Fig. 4.

Iterative excision occurs on a 3’ MeG-T irreparable heteroduplex. (A) Nuclear extracts from HCT116BBR or O⁶BG-treated HeLa cells were incubated with 3’ substrates and dNTPs including [α-³²P]dATP under label-chase conditions (Materials and Methods) in the absence or presence of exogenous 25 nM MutLα. After 15 min, a sample was removed and quenched. The remainder of the reaction was supplemented with excess cold dATP and incubation continued for an additional 15 min prior to termination (30 min sample). After cleavage with AflII, AflIII, and BanI, and nicking with N.BbvCIA, recovered DNA was analyzed on polyacrylamide gel in the presence of 7 M urea. Identity and sizes of DNA fragments are shown in the diagram. Note that fragment E is derived exclusively from the continuous heteroduplex strand, while fragments A and D are derived solely from the incised strand. Arrowheads indicate two novel fragments produced on the 3’ MeG-T heteroduplex. (B) Quantitative phosphorimager label-chase results obtained with MutLα-supplemented HCT116BBR extract are shown. These traces correspond to lanes 3, 4, 9, and 10 of panel A. Dashed (15 min label) and solid lines (15 min label, 15 min chase) are offset for presentation. (C) Quantitative results are shown for label-chase experiments performed in HeLa nuclear extract. Normalized specific activities were calculated relative to that of fragment C, and the fractional specific activity resistant to chase calculated.
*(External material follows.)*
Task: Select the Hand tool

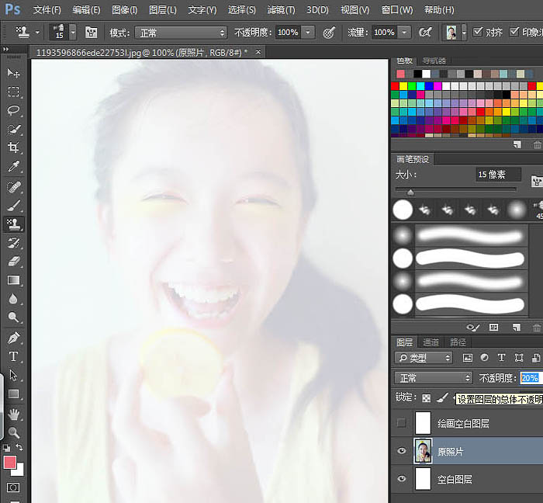Action: point(13,414)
Because fragment C was used to correct for variation in DNA loading, the value of this parameter for fragment C was 1 in all cases. Values shown are the average (± one standard deviation) for three determinations for 3’G-T and 3’ MeG-T heteroduplexes. Results for AGT-treated 3’ MeG-T DNA are the mean of two determinations, with range of these two values indicated.